* Your objective *
Repeat the lines word for word, starting with the line that contains "The height and width of the screenshot is (771, 1024)." and going on through the line that contains "coordinates (530, 220).", with both of those lines included.

* Records excerpted from a collection *
★ ★ ★ ★ ★
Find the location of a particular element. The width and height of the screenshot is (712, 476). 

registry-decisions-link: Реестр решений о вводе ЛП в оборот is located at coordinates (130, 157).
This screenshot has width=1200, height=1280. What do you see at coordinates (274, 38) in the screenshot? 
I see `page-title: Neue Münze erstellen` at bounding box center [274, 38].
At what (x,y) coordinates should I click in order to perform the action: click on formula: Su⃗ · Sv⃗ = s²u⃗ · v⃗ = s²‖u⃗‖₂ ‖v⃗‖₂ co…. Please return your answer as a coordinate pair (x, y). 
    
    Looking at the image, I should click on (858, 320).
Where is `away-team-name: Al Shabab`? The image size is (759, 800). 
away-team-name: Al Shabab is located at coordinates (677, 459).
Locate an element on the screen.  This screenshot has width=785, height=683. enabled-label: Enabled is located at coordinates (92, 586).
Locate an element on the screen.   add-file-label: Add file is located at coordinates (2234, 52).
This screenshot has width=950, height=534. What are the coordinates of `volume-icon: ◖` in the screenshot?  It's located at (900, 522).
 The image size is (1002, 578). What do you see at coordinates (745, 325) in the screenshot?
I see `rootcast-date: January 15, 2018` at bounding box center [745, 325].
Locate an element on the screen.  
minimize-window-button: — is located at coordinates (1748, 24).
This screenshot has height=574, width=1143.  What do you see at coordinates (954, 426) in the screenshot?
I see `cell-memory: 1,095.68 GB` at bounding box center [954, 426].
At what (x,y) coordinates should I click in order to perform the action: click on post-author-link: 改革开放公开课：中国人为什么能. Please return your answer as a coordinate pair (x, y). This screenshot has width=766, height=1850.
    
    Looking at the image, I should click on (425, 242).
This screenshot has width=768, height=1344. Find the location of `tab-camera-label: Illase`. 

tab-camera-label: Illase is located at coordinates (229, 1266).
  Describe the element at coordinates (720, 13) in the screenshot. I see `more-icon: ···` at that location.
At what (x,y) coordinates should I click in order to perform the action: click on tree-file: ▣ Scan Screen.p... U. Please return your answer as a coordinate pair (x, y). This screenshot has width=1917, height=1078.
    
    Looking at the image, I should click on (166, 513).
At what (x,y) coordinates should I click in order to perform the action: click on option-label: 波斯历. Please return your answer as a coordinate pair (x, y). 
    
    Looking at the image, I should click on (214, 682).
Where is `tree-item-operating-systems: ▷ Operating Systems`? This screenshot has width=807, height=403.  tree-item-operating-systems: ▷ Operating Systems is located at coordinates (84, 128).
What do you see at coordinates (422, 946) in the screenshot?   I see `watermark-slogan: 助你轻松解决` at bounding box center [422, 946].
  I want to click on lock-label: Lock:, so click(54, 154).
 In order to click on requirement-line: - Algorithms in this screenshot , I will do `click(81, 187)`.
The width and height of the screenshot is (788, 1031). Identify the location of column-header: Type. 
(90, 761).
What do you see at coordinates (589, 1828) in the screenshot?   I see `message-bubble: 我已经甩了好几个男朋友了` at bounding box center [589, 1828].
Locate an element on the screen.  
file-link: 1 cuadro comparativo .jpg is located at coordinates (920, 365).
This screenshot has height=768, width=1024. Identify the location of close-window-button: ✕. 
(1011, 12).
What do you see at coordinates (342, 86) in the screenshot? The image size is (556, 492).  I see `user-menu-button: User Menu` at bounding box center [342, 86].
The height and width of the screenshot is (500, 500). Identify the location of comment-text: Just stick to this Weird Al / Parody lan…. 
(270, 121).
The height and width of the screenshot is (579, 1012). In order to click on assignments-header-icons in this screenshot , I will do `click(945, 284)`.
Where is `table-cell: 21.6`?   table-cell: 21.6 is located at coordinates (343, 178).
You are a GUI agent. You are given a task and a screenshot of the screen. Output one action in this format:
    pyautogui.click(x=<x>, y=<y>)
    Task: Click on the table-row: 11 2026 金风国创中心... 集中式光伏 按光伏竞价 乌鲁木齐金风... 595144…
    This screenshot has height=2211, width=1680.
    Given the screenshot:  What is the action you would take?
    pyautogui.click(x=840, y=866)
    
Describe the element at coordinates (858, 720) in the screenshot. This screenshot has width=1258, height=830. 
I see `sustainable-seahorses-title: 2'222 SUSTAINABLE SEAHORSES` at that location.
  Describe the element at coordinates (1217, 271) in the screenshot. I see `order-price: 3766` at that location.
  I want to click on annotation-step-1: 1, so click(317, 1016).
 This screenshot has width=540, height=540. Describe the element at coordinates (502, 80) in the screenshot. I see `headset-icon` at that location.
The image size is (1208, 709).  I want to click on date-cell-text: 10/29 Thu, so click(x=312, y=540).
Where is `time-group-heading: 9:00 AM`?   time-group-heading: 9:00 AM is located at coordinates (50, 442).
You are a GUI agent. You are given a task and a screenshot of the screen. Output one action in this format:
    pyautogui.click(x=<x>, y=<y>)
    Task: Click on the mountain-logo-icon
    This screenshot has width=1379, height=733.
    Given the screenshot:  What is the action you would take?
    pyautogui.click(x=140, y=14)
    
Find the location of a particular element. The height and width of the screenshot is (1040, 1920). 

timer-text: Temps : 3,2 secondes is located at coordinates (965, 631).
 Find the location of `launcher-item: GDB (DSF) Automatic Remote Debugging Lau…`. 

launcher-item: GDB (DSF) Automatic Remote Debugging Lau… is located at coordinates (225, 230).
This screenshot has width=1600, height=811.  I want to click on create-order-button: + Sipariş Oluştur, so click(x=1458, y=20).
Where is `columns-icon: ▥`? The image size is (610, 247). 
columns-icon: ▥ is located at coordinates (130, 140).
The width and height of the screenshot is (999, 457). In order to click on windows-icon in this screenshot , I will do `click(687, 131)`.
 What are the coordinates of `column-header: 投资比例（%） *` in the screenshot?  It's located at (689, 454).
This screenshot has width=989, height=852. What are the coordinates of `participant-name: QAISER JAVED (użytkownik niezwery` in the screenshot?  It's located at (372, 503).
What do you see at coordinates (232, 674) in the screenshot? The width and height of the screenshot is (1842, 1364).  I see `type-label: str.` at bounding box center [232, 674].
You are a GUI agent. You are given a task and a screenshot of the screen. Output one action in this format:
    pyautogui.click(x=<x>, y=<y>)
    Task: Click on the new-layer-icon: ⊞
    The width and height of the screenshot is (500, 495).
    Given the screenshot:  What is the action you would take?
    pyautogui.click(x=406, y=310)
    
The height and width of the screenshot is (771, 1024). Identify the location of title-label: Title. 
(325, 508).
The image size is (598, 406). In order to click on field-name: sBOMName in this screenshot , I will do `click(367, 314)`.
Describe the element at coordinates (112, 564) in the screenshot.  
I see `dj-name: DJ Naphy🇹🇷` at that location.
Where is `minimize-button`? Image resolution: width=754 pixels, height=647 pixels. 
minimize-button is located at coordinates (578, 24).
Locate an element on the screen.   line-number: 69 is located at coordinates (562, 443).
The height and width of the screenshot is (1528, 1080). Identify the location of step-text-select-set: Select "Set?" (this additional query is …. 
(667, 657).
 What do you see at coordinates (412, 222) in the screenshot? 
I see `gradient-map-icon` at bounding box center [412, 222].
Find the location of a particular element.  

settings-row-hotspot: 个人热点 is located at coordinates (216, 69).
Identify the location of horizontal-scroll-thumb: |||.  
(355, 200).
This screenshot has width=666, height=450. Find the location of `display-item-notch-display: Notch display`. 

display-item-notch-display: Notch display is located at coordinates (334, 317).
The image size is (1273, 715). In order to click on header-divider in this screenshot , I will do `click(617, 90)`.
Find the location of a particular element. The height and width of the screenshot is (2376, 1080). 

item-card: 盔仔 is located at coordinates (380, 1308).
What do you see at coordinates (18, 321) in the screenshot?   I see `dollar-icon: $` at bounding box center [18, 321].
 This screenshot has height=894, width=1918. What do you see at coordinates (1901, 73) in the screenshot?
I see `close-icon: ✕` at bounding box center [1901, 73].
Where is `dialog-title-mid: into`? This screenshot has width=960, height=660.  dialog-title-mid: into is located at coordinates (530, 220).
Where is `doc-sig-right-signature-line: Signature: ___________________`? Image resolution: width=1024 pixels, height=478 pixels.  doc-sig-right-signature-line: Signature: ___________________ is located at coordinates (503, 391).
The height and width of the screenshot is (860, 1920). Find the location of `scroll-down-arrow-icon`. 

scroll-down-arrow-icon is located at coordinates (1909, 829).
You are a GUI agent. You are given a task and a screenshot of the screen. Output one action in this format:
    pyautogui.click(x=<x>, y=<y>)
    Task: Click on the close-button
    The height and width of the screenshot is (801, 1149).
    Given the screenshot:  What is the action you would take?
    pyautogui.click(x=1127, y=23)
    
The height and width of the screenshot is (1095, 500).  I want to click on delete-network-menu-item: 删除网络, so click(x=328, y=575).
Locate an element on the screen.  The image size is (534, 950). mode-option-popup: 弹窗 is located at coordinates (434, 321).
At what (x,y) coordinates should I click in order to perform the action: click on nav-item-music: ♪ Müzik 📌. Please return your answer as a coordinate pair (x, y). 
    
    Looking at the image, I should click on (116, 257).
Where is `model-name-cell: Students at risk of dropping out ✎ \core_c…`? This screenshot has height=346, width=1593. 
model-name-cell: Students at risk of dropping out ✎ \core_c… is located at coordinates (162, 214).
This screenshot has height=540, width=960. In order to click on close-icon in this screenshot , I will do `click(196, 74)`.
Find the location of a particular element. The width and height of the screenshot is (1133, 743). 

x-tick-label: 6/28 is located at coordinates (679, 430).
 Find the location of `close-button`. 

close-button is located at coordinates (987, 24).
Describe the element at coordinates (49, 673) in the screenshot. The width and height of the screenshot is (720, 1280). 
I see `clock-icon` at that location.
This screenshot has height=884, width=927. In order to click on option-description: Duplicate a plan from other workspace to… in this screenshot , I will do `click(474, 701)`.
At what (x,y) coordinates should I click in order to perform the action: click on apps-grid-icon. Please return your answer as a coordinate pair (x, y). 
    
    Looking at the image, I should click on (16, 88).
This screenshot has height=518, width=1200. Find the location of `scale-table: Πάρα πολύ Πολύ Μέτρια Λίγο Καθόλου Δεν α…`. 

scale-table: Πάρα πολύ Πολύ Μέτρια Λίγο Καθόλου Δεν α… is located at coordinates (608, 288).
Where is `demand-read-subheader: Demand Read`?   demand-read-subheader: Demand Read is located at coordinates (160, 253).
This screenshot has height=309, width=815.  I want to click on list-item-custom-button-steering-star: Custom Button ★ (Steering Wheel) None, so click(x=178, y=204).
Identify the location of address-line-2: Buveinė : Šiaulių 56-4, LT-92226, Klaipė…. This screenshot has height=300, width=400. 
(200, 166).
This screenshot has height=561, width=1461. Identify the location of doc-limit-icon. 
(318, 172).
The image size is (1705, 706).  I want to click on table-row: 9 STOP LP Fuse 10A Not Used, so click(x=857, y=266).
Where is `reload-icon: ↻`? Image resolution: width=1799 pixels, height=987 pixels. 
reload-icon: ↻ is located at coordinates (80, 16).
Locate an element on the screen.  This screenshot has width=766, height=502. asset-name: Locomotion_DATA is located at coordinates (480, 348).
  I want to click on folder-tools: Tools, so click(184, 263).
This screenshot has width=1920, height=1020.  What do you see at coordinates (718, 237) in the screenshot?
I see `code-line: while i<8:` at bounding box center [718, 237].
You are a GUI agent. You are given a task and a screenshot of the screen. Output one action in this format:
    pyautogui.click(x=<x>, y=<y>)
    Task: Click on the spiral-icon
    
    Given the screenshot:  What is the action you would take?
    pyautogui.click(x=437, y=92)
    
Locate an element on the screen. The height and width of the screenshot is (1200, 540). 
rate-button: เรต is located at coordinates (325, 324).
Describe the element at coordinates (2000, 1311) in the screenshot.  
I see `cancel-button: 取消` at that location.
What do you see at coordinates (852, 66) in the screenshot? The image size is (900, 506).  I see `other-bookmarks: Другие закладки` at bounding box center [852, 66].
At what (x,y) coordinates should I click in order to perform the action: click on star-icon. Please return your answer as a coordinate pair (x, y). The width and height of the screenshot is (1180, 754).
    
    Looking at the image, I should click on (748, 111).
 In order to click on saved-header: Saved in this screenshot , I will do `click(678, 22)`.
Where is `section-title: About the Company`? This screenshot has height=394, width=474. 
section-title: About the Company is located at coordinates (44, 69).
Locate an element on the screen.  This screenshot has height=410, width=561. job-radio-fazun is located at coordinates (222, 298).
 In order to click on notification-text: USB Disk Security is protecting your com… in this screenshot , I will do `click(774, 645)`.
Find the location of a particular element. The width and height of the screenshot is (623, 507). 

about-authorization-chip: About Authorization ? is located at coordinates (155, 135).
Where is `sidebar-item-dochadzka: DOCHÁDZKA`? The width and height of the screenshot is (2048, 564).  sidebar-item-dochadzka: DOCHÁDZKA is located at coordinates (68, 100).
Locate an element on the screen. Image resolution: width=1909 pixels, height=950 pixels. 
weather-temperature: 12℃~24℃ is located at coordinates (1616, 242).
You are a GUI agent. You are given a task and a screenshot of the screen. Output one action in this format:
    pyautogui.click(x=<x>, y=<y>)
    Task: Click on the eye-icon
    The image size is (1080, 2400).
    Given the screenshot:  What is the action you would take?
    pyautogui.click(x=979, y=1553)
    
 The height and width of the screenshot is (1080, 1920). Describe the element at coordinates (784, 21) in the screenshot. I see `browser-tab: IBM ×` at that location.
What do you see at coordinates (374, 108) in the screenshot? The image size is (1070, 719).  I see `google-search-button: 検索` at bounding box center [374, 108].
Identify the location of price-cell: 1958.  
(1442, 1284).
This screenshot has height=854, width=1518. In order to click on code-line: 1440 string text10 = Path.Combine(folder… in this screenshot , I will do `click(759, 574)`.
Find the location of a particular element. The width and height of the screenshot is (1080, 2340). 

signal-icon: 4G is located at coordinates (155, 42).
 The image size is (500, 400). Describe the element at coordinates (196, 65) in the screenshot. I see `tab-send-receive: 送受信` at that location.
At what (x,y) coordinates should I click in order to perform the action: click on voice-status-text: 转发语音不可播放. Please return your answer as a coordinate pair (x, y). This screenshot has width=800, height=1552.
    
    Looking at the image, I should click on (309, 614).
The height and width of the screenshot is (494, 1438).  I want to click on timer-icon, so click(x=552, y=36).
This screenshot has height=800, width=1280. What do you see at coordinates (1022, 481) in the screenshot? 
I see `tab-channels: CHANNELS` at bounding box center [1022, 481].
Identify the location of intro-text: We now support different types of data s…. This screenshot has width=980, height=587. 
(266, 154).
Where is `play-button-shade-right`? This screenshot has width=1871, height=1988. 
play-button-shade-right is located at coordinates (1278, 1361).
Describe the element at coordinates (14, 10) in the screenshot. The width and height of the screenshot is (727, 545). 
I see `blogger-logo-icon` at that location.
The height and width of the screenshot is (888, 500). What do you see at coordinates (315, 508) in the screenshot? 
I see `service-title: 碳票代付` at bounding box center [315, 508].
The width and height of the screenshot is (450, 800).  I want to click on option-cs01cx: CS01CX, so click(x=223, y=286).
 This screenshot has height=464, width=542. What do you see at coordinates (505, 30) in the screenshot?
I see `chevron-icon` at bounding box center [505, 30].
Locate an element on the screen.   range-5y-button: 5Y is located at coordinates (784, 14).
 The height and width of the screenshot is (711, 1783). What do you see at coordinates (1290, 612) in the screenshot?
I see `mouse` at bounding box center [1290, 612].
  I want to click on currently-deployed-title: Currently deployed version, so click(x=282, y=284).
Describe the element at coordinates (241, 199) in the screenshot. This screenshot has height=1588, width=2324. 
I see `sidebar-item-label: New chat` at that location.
★ ★ ★ ★ ★
* Result of this exercise *
The height and width of the screenshot is (771, 1024). Identify the location of title-label: Title. 
(325, 508).
The image size is (598, 406). In order to click on field-name: sBOMName in this screenshot , I will do `click(367, 314)`.
Describe the element at coordinates (112, 564) in the screenshot.  
I see `dj-name: DJ Naphy🇹🇷` at that location.
Where is `minimize-button`? Image resolution: width=754 pixels, height=647 pixels. 
minimize-button is located at coordinates (578, 24).
Locate an element on the screen.   line-number: 69 is located at coordinates (562, 443).
The height and width of the screenshot is (1528, 1080). Identify the location of step-text-select-set: Select "Set?" (this additional query is …. 
(667, 657).
 What do you see at coordinates (412, 222) in the screenshot? 
I see `gradient-map-icon` at bounding box center [412, 222].
Find the location of a particular element.  

settings-row-hotspot: 个人热点 is located at coordinates (216, 69).
Identify the location of horizontal-scroll-thumb: |||.  
(355, 200).
This screenshot has width=666, height=450. Find the location of `display-item-notch-display: Notch display`. 

display-item-notch-display: Notch display is located at coordinates (334, 317).
The image size is (1273, 715). In order to click on header-divider in this screenshot , I will do `click(617, 90)`.
Find the location of a particular element. The height and width of the screenshot is (2376, 1080). 

item-card: 盔仔 is located at coordinates (380, 1308).
What do you see at coordinates (18, 321) in the screenshot?   I see `dollar-icon: $` at bounding box center [18, 321].
 This screenshot has height=894, width=1918. What do you see at coordinates (1901, 73) in the screenshot?
I see `close-icon: ✕` at bounding box center [1901, 73].
Where is `dialog-title-mid: into`? This screenshot has width=960, height=660.  dialog-title-mid: into is located at coordinates (530, 220).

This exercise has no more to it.